For lack of any recent purist lake-monster material, I offer you now the highly scientific experiment of what happens when you put two Watson Fellows together.
“I’m on the fence. I could be happy either way,” was the last I told Kate that morning.
Days before, we’d both spotted posters for the Adirondack Music Festival in Lyonsdale, NY. I suppose that since it was within my state limits, I should have been the one to guess where Lyonsdale was, but admittedly I had no idea. Despite the connotation of wild predators from the savannah, we figured it’d be a perfect romping ground for an adventure.
Morning of, I had a better idea. I learned it was in the Adirondacks (hence the _Adirondack_ Music Festival), a few hours drive from my roost, and was at the culmination of a dead-end road. Imagine if you will, a friendly suburban cul-de-sac, with barbeques on every lawn. That’s the picture the mathematical world of Mapquest was encouraging, but I was certain that there were hidden surprises in the negative space of its art deco colors. Them be trees. Lots of ‘em.
And yes, there are lots of trees in the Adirondacks. Thankfully so. However, when it had become painfully obvious that the geometry of online mapworld bore no relation to the magical wooded land before me, I was visited by flashing high-beams in the rear view. Pulling to the shoulder and dropping the window, I witnessed one of life’s more comical modern renditions of the Honda mobile, made of steel but sporting all the colorful flair of a pair of patchwork corduroys. Its occupants came in peace, that much was sure.
Following suit, the windows dropped, and a waft of happy-smoke crawled up and out for freedom. “Hey dude, ya wanna beer? Can you get us to this show? We’ve been runnin’ around for 12 hours.”

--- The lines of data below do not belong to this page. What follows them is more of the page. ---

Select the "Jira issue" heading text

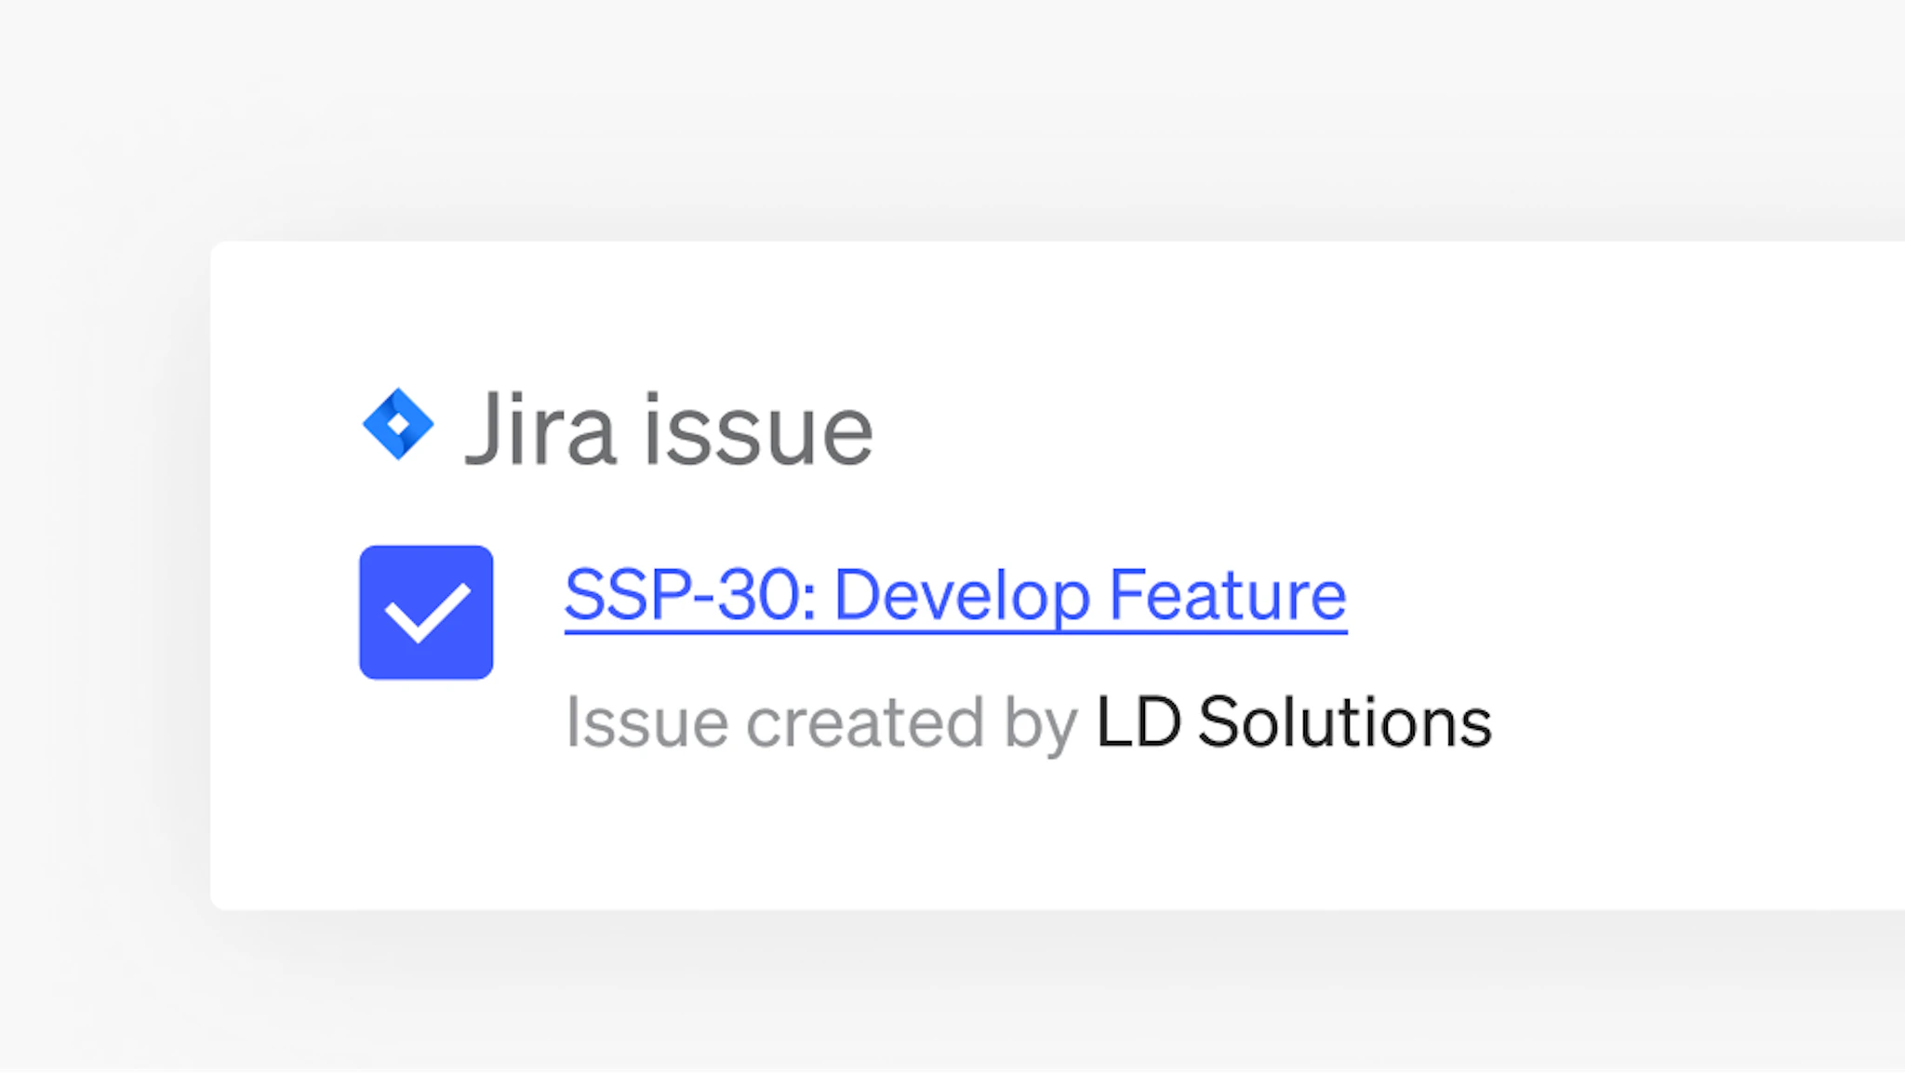tap(669, 430)
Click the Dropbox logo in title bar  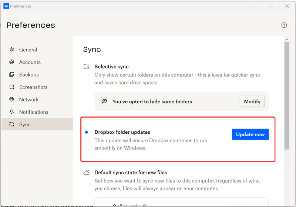pyautogui.click(x=6, y=6)
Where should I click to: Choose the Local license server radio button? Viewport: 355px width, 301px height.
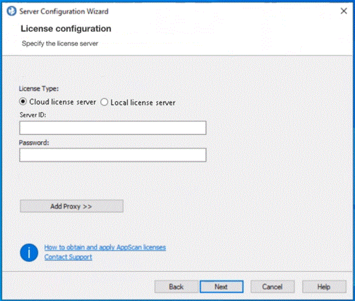(x=104, y=102)
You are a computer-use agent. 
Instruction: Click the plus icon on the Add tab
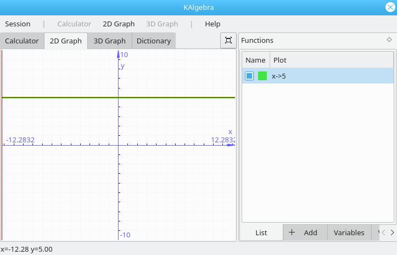point(292,232)
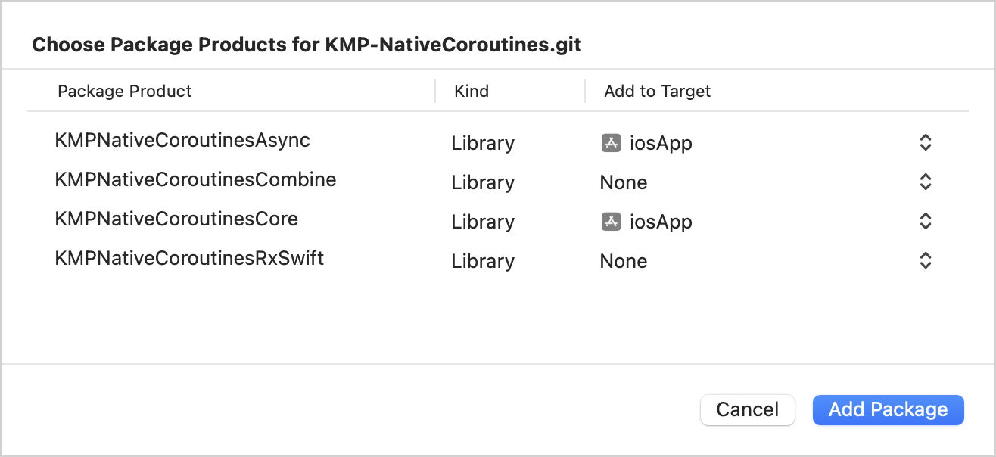Click the Package Product column header

click(x=125, y=91)
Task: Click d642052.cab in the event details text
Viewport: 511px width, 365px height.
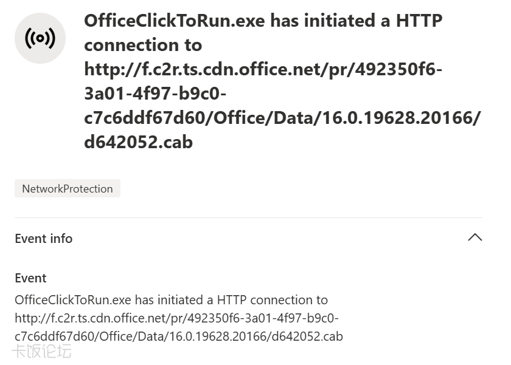Action: (x=309, y=336)
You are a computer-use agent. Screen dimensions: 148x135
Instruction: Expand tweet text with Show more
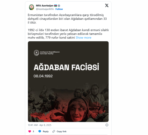click(x=84, y=38)
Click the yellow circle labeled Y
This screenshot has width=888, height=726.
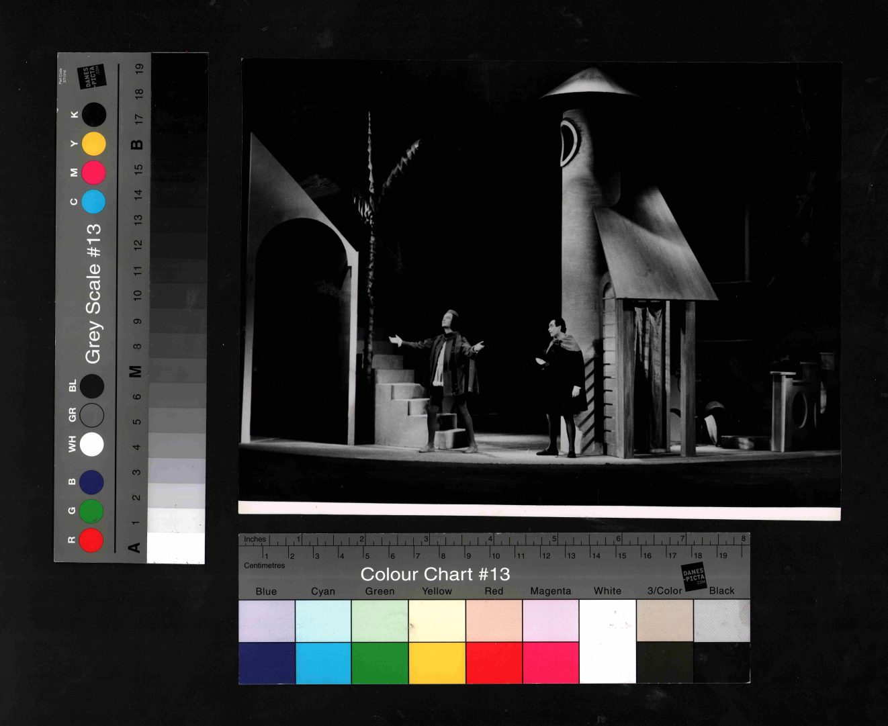pos(94,144)
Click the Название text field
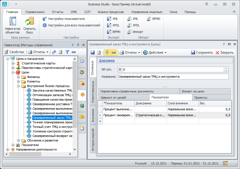 [x=173, y=77]

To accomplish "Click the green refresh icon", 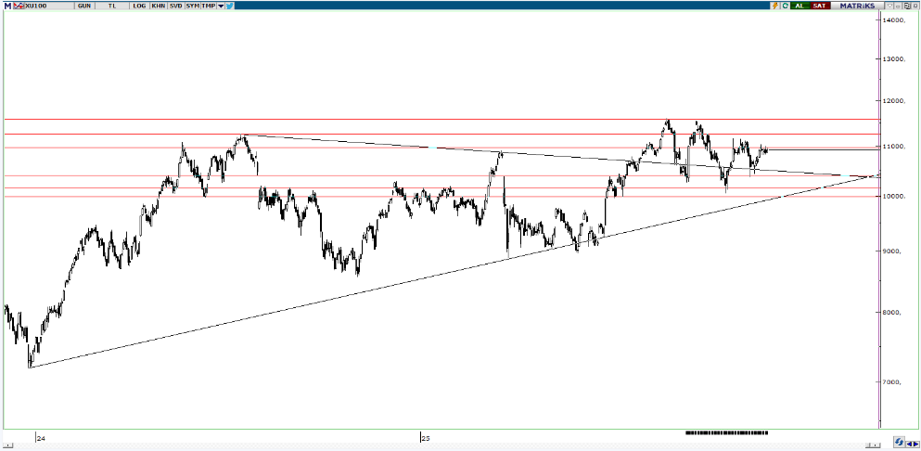I will pos(785,6).
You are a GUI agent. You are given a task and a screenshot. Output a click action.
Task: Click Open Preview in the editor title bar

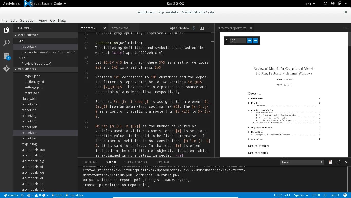pyautogui.click(x=179, y=28)
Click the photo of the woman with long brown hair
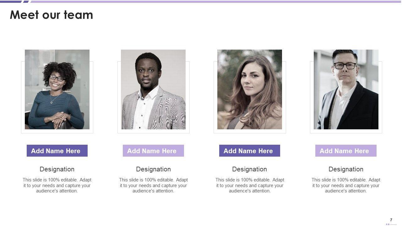 [x=250, y=89]
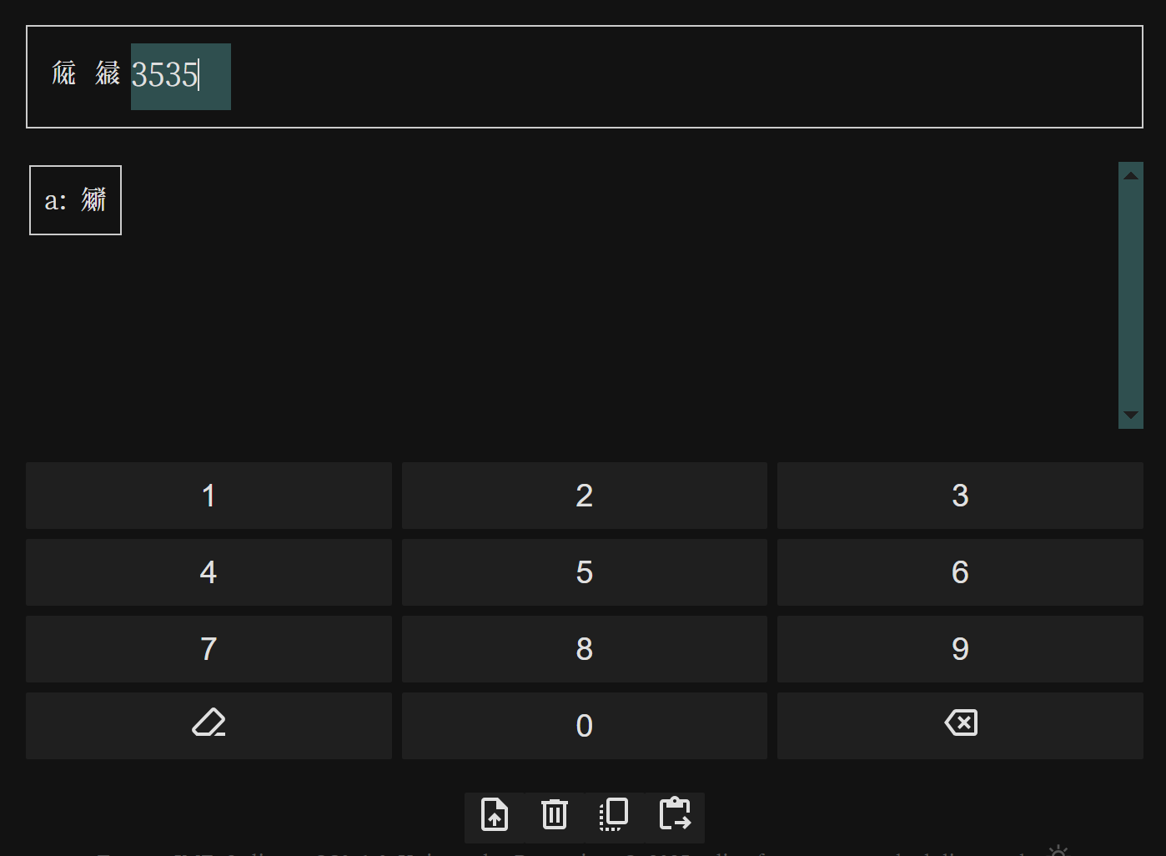
Task: Click the eraser clear key
Action: pyautogui.click(x=209, y=726)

So by this point, you’d have guessed it; I had jumped on the more spontaneous side of the aforementioned fence this morning. But to no regret. Kate was certainly keen as I was on making the most of a meandering voyage. Together as miscreants, we had taken the liberty of telling the map to piss off and instead entertained ourselves with the frolicking cows, local rural grocers, and quarter bouncy-ball machines. Yet by “the Honda point” we were pining for a destination of any kind. After a few ewe’ies, one-way bridges, and round-that-mill-over-thar’s we’d finally come upon the dale of Lyon, asitwere.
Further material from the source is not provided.